Pintura (historia)

    La pintura, lejos de ser una mera técnica artística, podría definirse de manera general como el arte plástico bidimensional por excelencia. Tradicionalmente, la pintura se definía como la expresión artística que buscaba la representación de la belleza a través de un lenguaje plástico y visual, pero hoy día se entiende más como un vehículo de expresión cuyo lenguaje se construye con el color, la línea y la materia.

    La pintura surgió para dar respuesta a la necesidad que sentía el hombre de expresar la realidad en la que vivía. A lo largo de la historia se han producido numerosos y constantes cambios en la pintura, ya que el acto de pintar es una manifestación inseparable del contexto histórico, cultural y religioso en el que ha sido creada.
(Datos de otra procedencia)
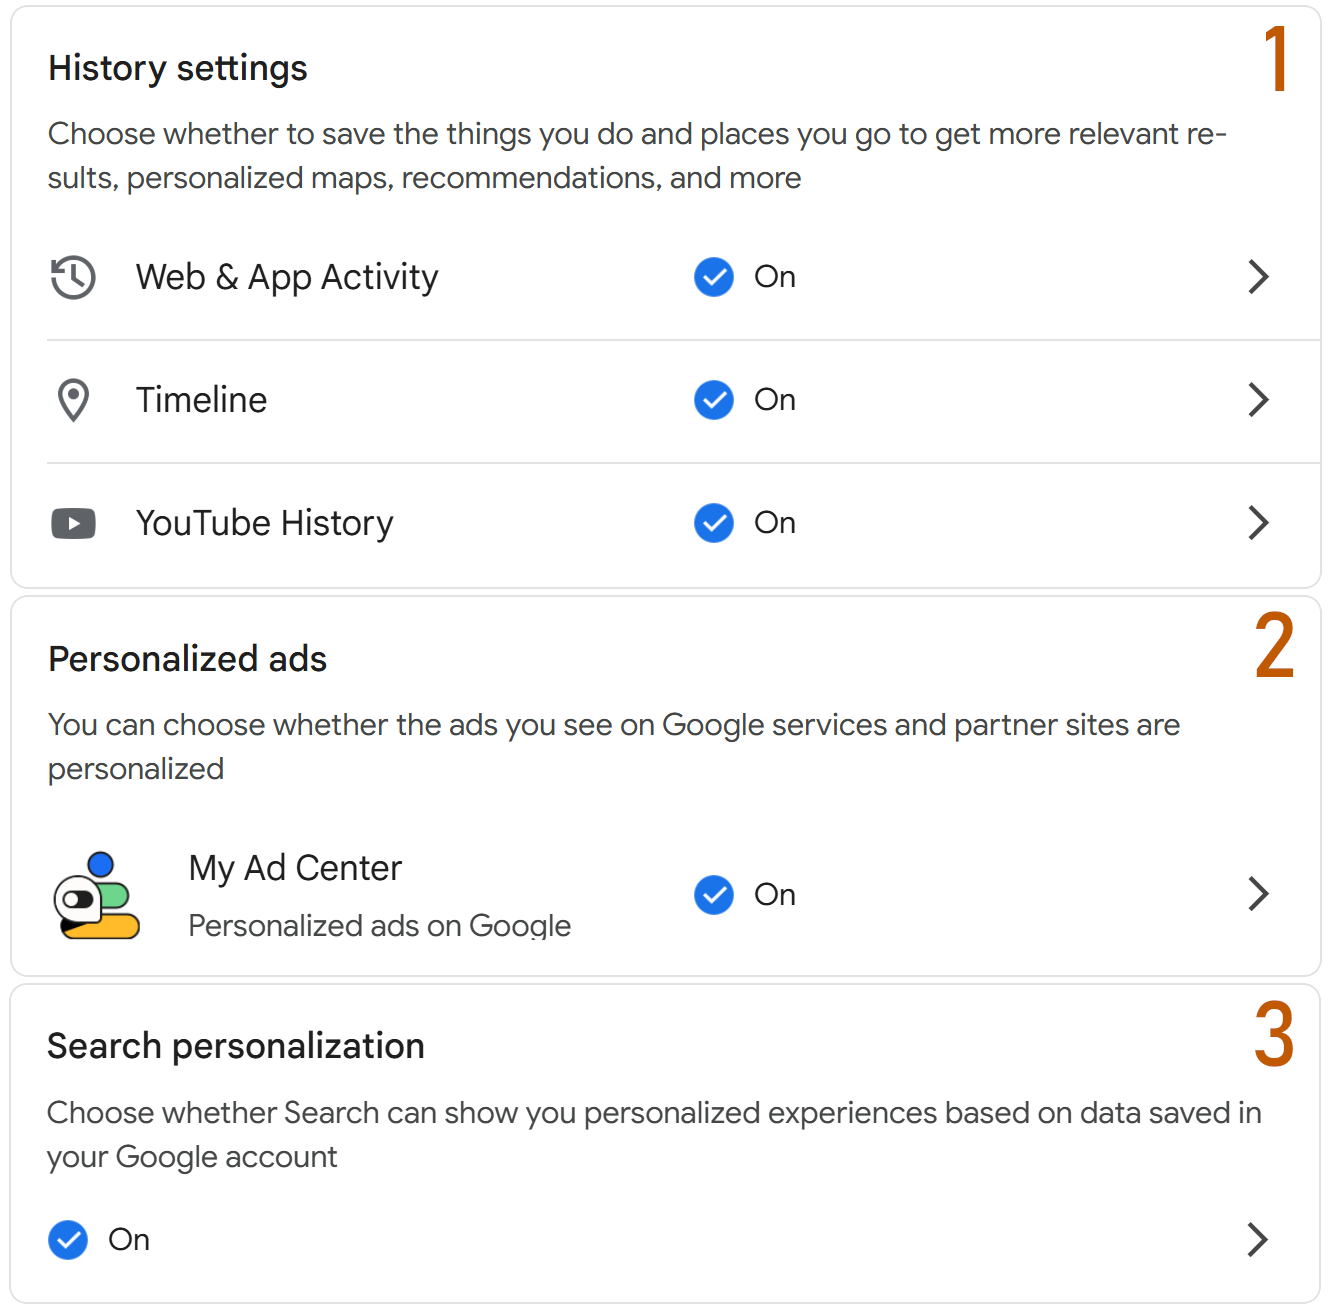1331x1309 pixels.
Task: Click the blue checkmark next to Web & App Activity
Action: pyautogui.click(x=714, y=277)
    La técnica se ha ido transformando con el tiempo, adaptándose a las necesidades de los artistas y aprovechando los avances científicos que han dado origen a nuevos soportes, nuevos pigmentos o nuevas técnicas. Actualmente se emplea todo aquello que ayude al artista a plasmar una idea. Para pintar se hace uso de soportes como la madera, el lienzo, el papel y otros artificiales; y de técnicas como el temple, el óleo, el acrílico o la acuarela.